Il parlamento del Kosovo non è riuscito martedì sera a eleggere un nuovo presidente a causa della mancanza del quorum dei due terzi dovuto al boicottaggio dell'opposizione. Ciò pone fine all'attuale legislatura e apre la strada a nuove elezioni legislative entro un massimo di 45 giorni. La presidente del parlamento Albulena Haxhiu scioglierà l'assemblea mercoledì mattina.
La votazione per eleggere il successore di Vjosa Osmani, il cui mandato è scaduto all'inizio di aprile, non ha potuto avere luogo martedì sera. Sebbene esistesse una maggioranza teorica, il boicottaggio dell'opposizione ha impedito di raggiungere il quorum richiesto dei due terzi. "Questa sessione ha segnato la fine dell'attuale legislatura. Le elezioni saranno indette entro i termini costituzionali", ha dichiarato a mezzanotte la presidente del parlamento Albulena Haxhiu.
Il primo ministro Albin Kurti, leader di Vetëvendosje al potere dal 2021, ha formato un governo a febbraio dopo le elezioni anticipate di dicembre, in cui il suo partito ha ottenuto 57 seggi su 120, in alleanza con i rappresentanti delle minoranze. Durante le conferenze stampa pomeridiane ha esortato l'opposizione a "porre fine al blocco". "I blocchi non aiutano né le istituzioni né lo Stato. Bloccare il Kosovo non porta da nessuna parte", ha lamentato.

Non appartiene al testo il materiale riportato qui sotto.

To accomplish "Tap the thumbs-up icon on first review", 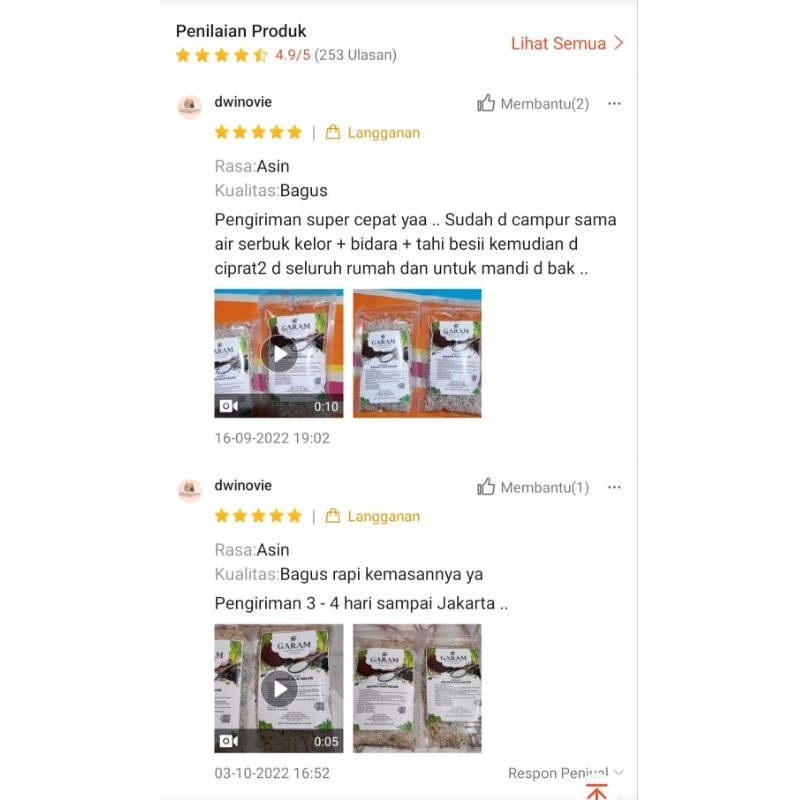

Non è la prima crisi: un fallimento a marzo aveva portato a uno scioglimento annullato dalla Corte Costituzionale, che aveva concesso una proroga scaduta martedì a mezzanotte. La presidenza, carica onorifica di cinque anni, è attualmente ricoperta ad interim dalla presidente del parlamento. Il Kosovo, che conta 1,6 milioni di abitanti in gran parte di etnia albanese, ha dichiarato l'indipendenza dalla Serbia nel 2008.